WORK REQUEST =
The entries follow. Please return all of them exactly.

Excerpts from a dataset
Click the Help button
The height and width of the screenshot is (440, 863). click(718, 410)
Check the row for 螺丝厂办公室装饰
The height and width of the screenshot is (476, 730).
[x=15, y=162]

REPLY =
Click the Help button
The height and width of the screenshot is (440, 863). click(718, 410)
Check the row for 螺丝厂办公室装饰
The height and width of the screenshot is (476, 730).
[x=15, y=162]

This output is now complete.